Another thing I mentioned earlier (indirectly) was that Chicago Open Air Festival was this weekend. Similarly, Metal Threat Fest was also this weekend. If you are a close reader of blog titles, you have already surmised that I did not go to either of them, and if you are a close reader of paragraphs, you have already surmised that despite my lack of attendance, I have thoughts on them anyway. Chicago Open Air took place at Toyota Park and was headlined by Rammstein, Disturbed, Korn, and Slipknot; also (further down) on the bill were Meshuggah, Gojira, Deafheaven, and Carcass.
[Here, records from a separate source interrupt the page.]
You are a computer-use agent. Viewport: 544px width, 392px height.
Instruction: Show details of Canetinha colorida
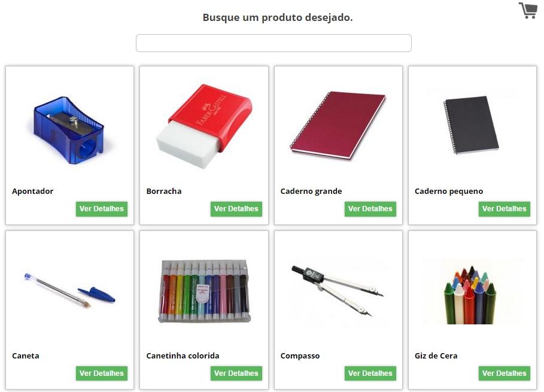pyautogui.click(x=236, y=373)
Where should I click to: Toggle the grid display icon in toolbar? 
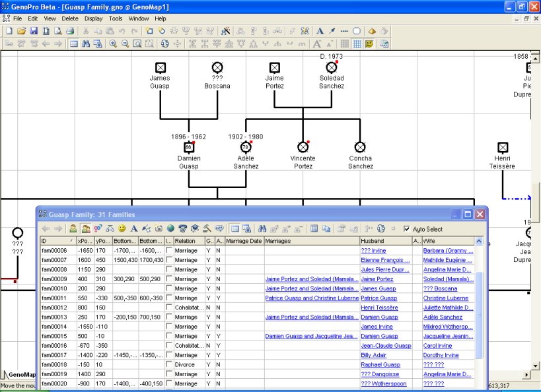(357, 44)
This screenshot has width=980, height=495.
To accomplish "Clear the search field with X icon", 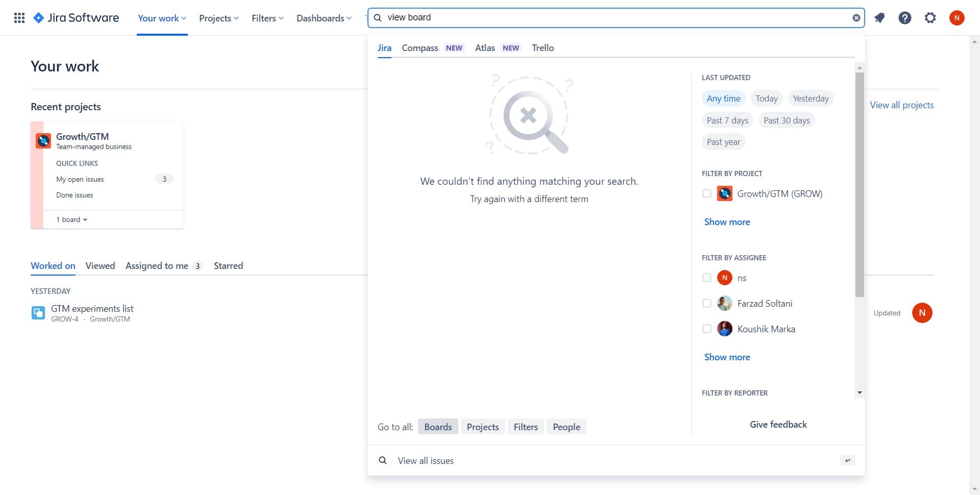I will (856, 18).
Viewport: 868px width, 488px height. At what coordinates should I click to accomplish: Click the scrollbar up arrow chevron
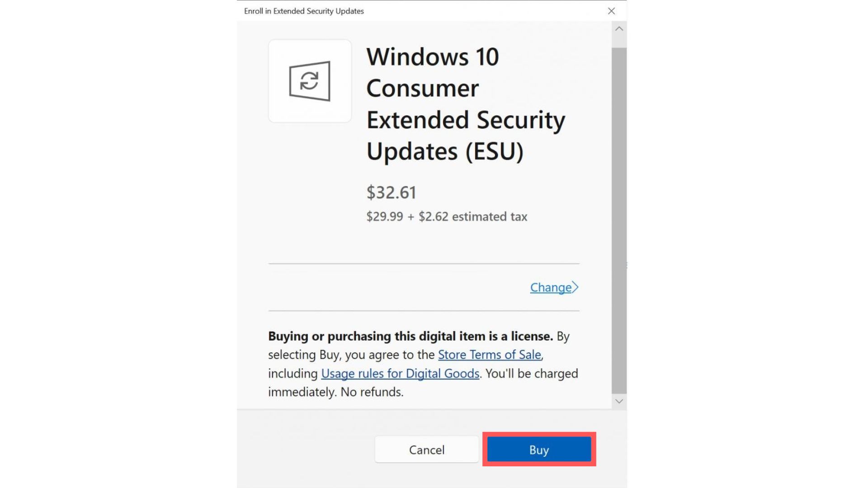pyautogui.click(x=619, y=28)
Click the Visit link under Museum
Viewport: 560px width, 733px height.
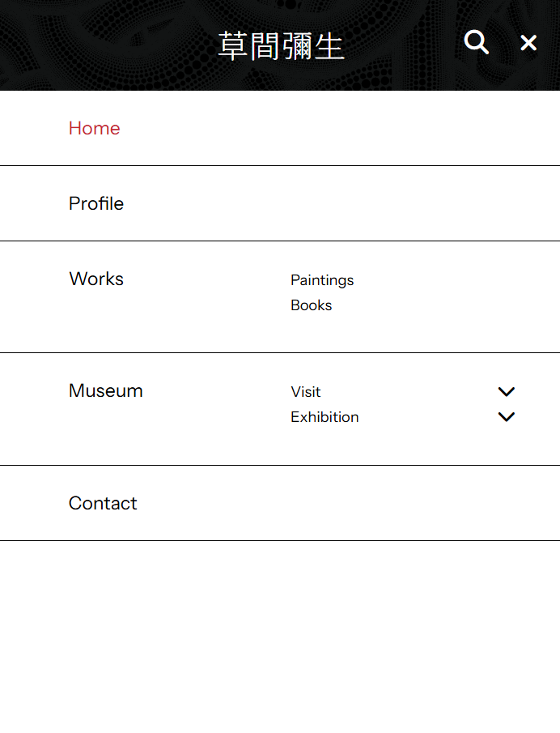[x=305, y=391]
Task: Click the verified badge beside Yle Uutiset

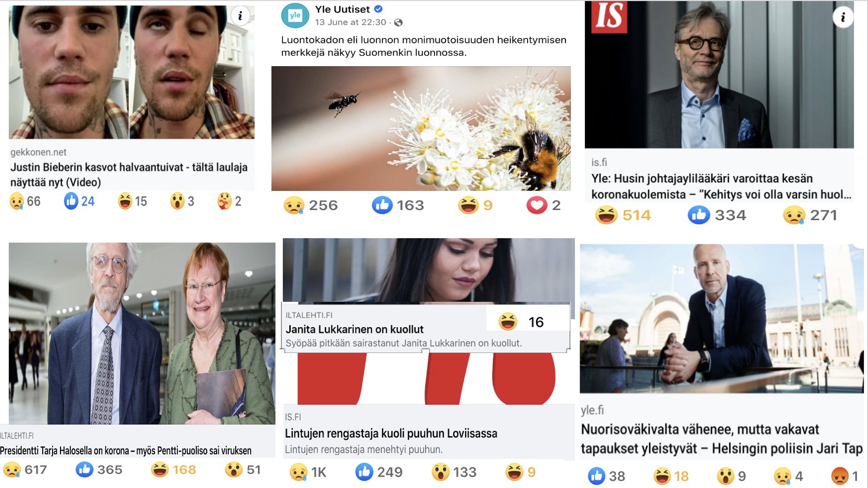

It was an interesting lineup, and to be perfectly frank, one that did not inspire a desire to purchase a ticket. Sure, high school Durf probably would have enjoyed seeing what Breaking Benjamin looks and sounds like, and to be completely honest, it was a lineup that was guaranteed to bring in a lot of people. But at the end of the day, it came across like a three day Ozzfest, punctuated by headliners you hear on the radio and a handful of metal bands, all relegated to the second stage. On the plus side, this was the festival's first year, and if they use the momentum generated by this year to go bigger and bring in more underground metal next year, then I promise to take it all back and buy a ticket next year. Especially if I can channel my inner angsty teen for these guys:
Metal Threat Fest was much more an undergound metal affair, held at the wickedly awesome Reggie's Rock Club over three days and featuring bands like Razor, Exciter, Absu, The Ruins of Beverast, Inquisition, and that Australian band that won't stop saying stupid things right now. Had I gone to either fest, MTF would have been it. I honestly don't remember why I didn't get tickets, but this certainly seems like something to keep an eye on next year. Speaking of, I literally JUST read that MDF is switching to two venues only for next year, and I can't decide if that sounds amazing or iffy, although if anyone could pull that off, it's MDF.
That's all I've got for now, so here's the new Red Fang track to see you out of my head and back in to yours. It's from their new album Old Ghosts that's out later this year, and it sounds like a Red Fang track, which is to say, awesome. Be good to each other.